Project-Based Learning: Like problem-based learning but students working as a team are given a “driving question” to answer and are then directed to create an artifact to present their knowledge. Artifacts may include a variety of media such as writings, art, drawings, three-dimensional representations, videos, photography, or technology-based presentations. 

Reflective Writing: A metacognitive strategy in which students consciously think about and analyze a concept and record the changes in their thinking about it. It may involve critically evaluating an experience and linking it with what has been learned from coursework. 

Resistance: Refusal to accept or comply with a novel instructional approach; opposition or aversion to the instructor’s efforts. 

Retrieval Practice: A learning strategy that brings already-learned things to mind, boosting learning. 

Scaffolding: Guided support is given to learners which is systematically removed as they learn. 

Self-awareness: The ability of a learner to assess their own strengths and limitations. 

Self-efficacy: Beliefs about one’s ability to perform a task or engage in a process; self-confidence. 

Self-regulation: Ability to manage one’s own emotions and behavior. Self-regulated learning strategies may include such methods as organizing and transforming information, self-consequating (i.e. choosing one’s own rewards and penalties based on one’s performance), seeking information, and rehearsing or using memory aids. 

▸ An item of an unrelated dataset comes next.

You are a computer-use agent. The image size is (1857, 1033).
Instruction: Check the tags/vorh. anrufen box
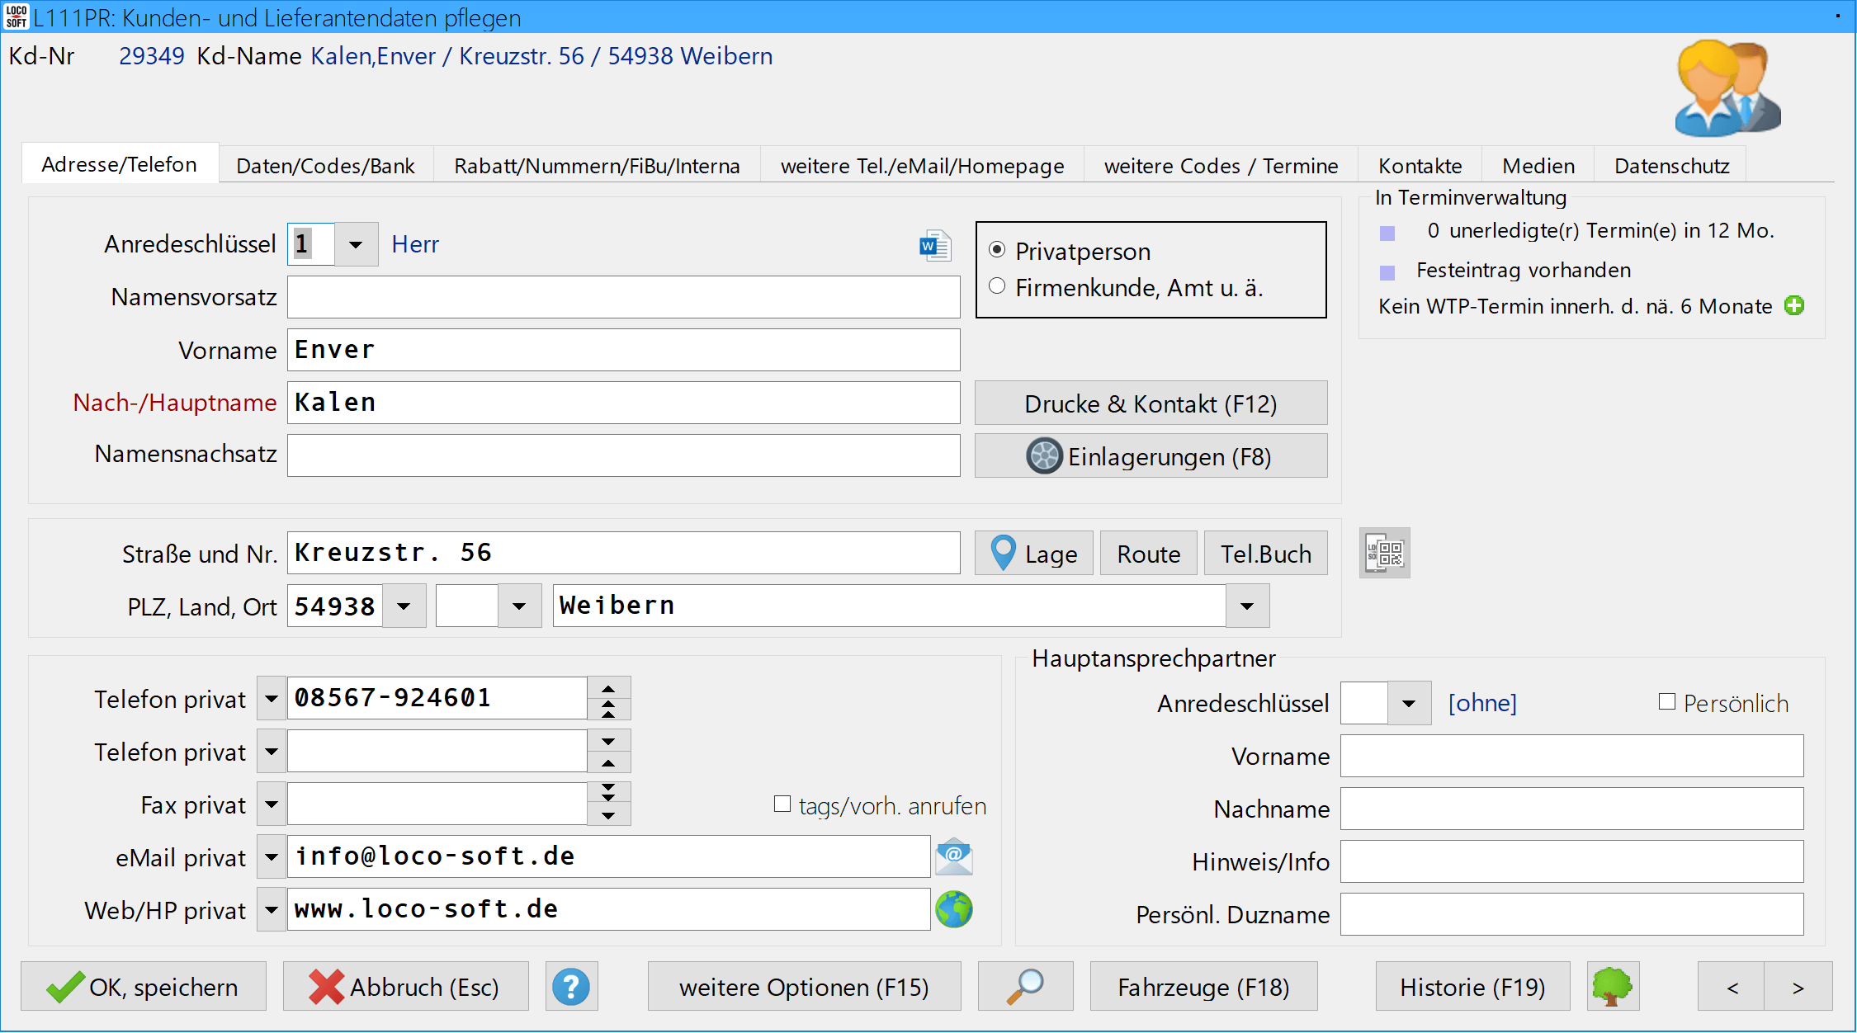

Situated Learning: Learning should be situated in the real world. In situated learning, knowing cannot be separated from doing because all knowledge is situated in activities that are bound to social, cultural, and physical contexts. 

Social Constructivism Theory: This theory (proposed by Vygotsky) suggests that the socio-cultural context of learning matters, and that interacting with peers and instructors with differential knowledge helps the learner to form concepts and mental models of the world. 

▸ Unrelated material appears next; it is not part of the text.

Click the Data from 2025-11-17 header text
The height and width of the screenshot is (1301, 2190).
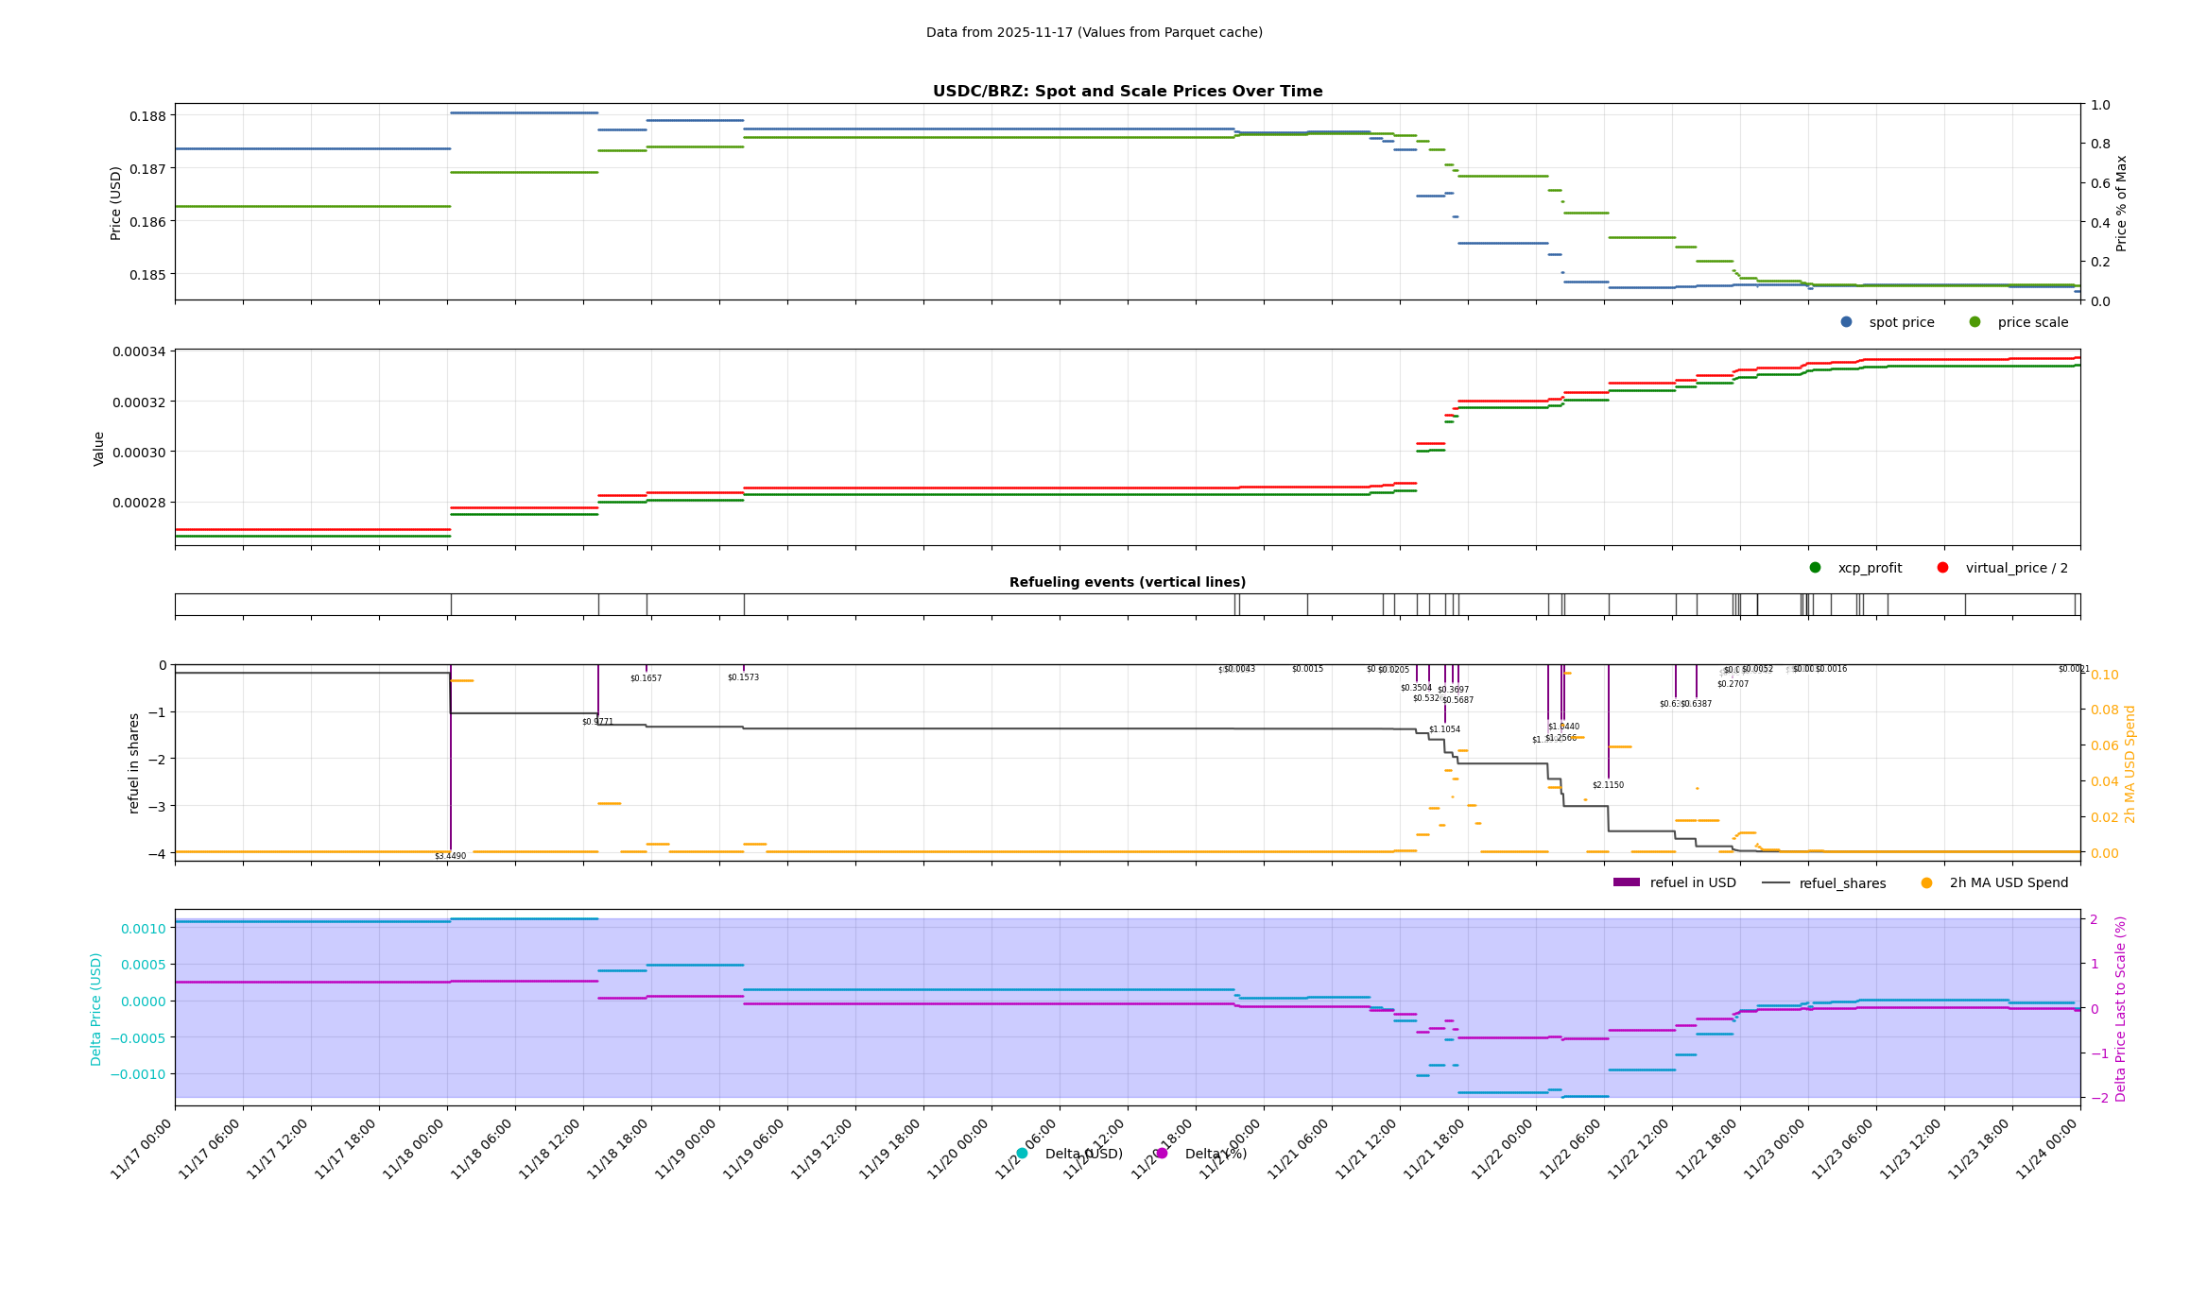(x=1094, y=32)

Social Learning Theory: We learn by observing others. 

Social Media: Types of Internet-based communication in which the users create online communities to share information, ideas, personal messages, and other content; examples are Facebook, Twitter, and blogs. 

Spiral curriculum: Revisiting content with increasing complexity each time. 

Studio Classrooms: Flexible learning spaces that replace conventional lecture halls and teaching laboratories that are equipped with multiple projection screens, whiteboards,  one or more overhead projectors,  round tables that seat small groups of student collaborators, and technology and scientific equipment available for student use. 

Systems Analysis: This involves understanding the relationships among variables in a system, or dynamic sets of interlocking parts.  

Team-Based Learning: A structured system of collaborative engagement characterized by individual pre-work, readiness testing, clarification sessions, application exercises, and peer evaluation. 

3D Printing: The process of making a physical object from a three-dimensional digital model, typically by laying down many thin layers of a material in succession. 

Video  Vignettes: Web-based assignments that combine online video with video analysis and interactivity, each addressing a known learning difficulty informed by discipline-based education research; invites students to make predictions, perform observations, and draw conclusions about a single phenomenon. 

Virtual Learning: Enhancements that offer Web-based presentation of resources, activities, and interactions within a course structure and provide for different stages of assessment and/or report on participation; may have some integration with other instructional components. 

Wicked Problems: These are problems that require information, expertise, skills, and experiences that are beyond anyone individual’s capabilities. Solutions need to be community-minded, evolving, and dynamic, such as long-term solutions to climate change. 

Zone of Proximal Development: Theory proposed by Vygotsky which expounds the difference between what the learner can do without guidance and what they can do with guidance.